THE PROBLEM: Pick out every line in the entries below that contains the string "width". Case counts.

RECORDS SUPPLIED:
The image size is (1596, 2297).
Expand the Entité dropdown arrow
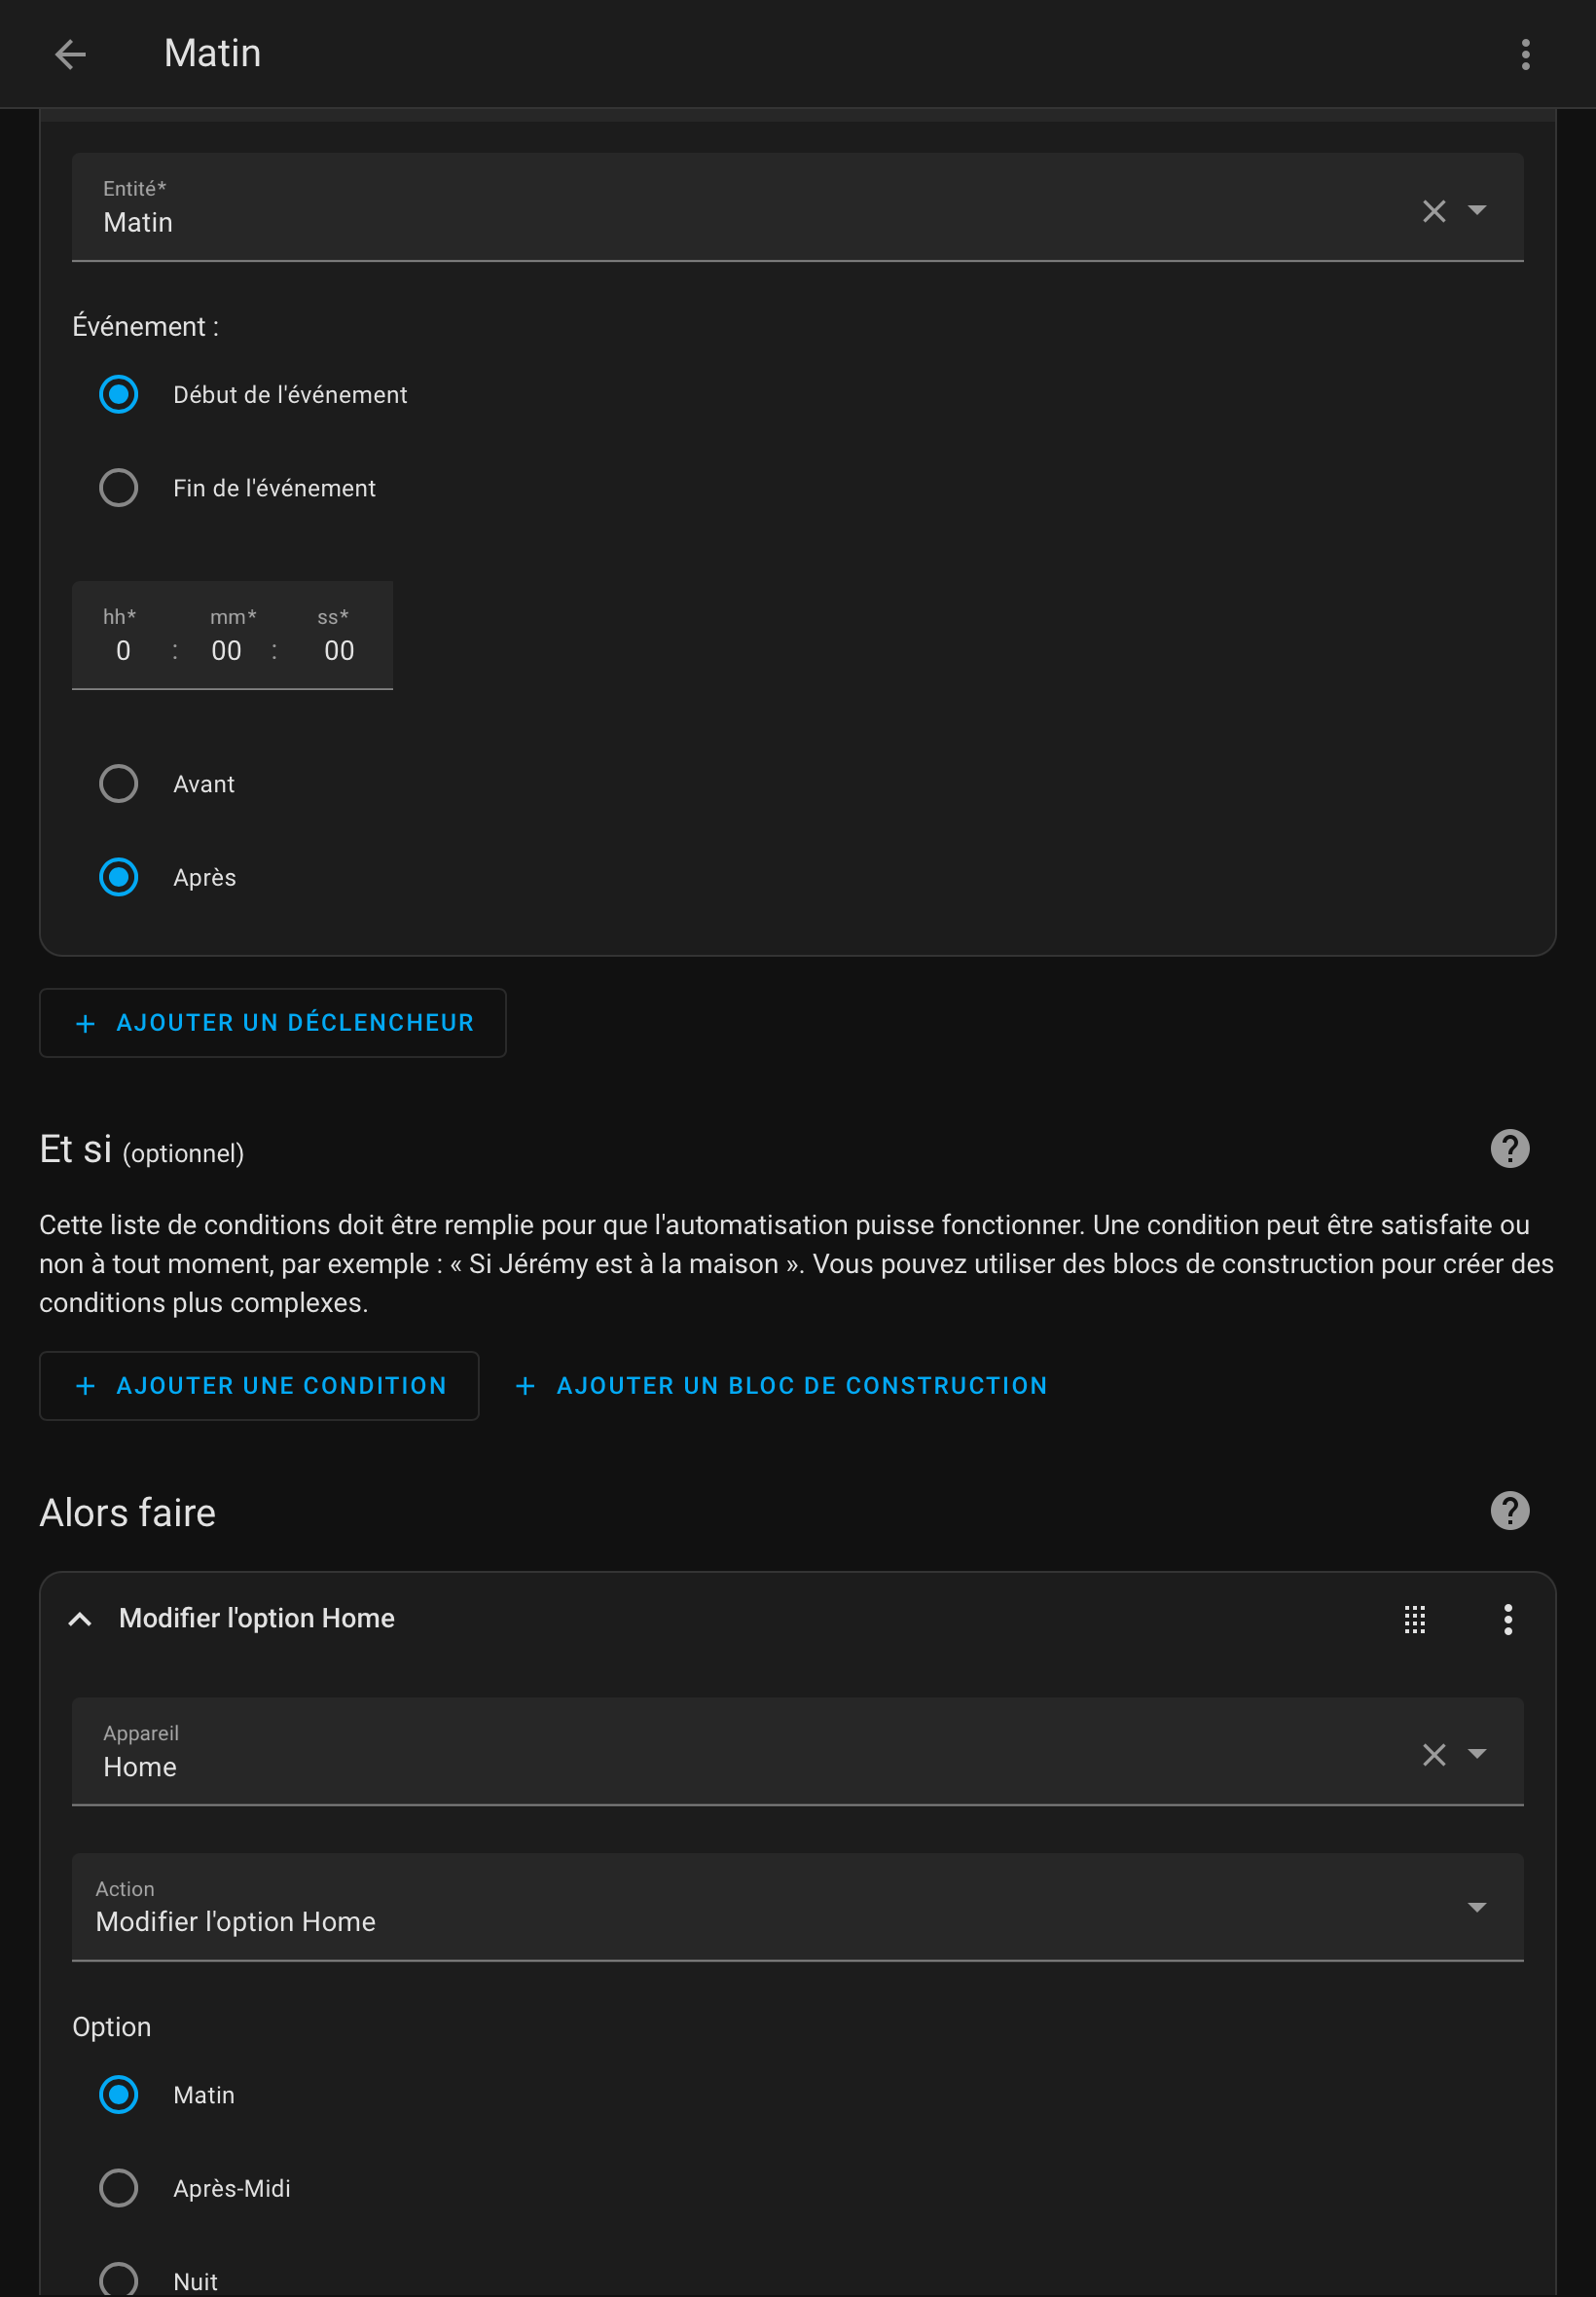(x=1477, y=211)
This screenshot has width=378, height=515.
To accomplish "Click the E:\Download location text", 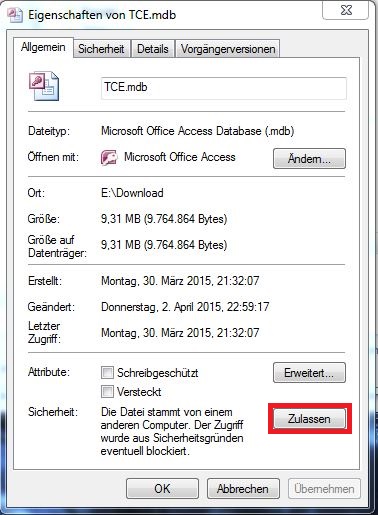I will coord(132,193).
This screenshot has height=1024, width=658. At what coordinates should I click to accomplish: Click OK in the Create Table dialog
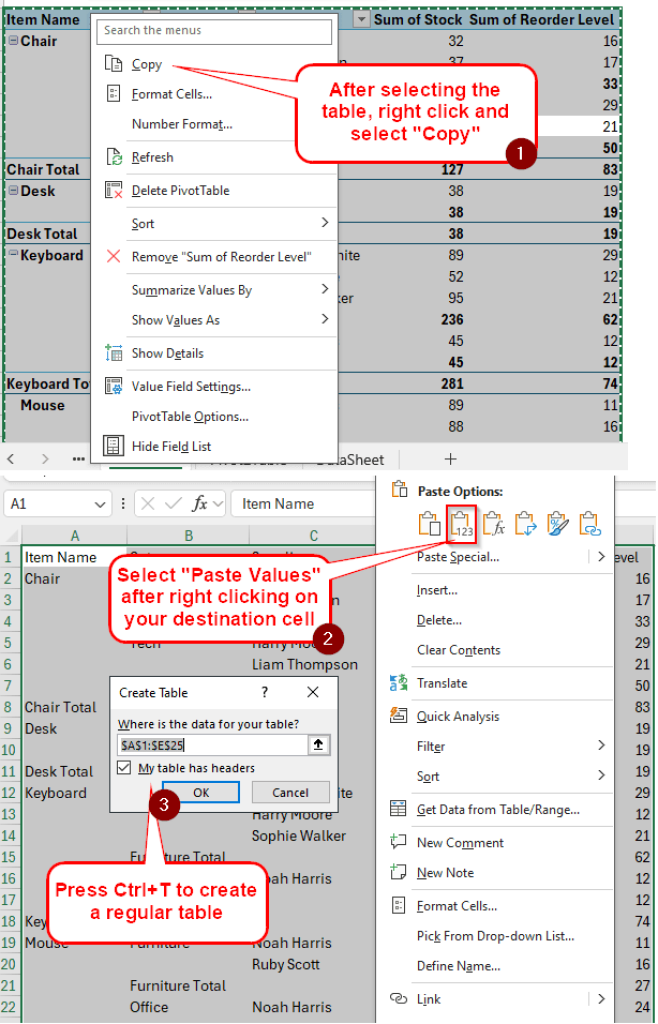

THE REPLY:
This screenshot has width=378, height=515.
This screenshot has height=1024, width=658. At what coordinates should I click to accomplish: Click OK in the Create Table dialog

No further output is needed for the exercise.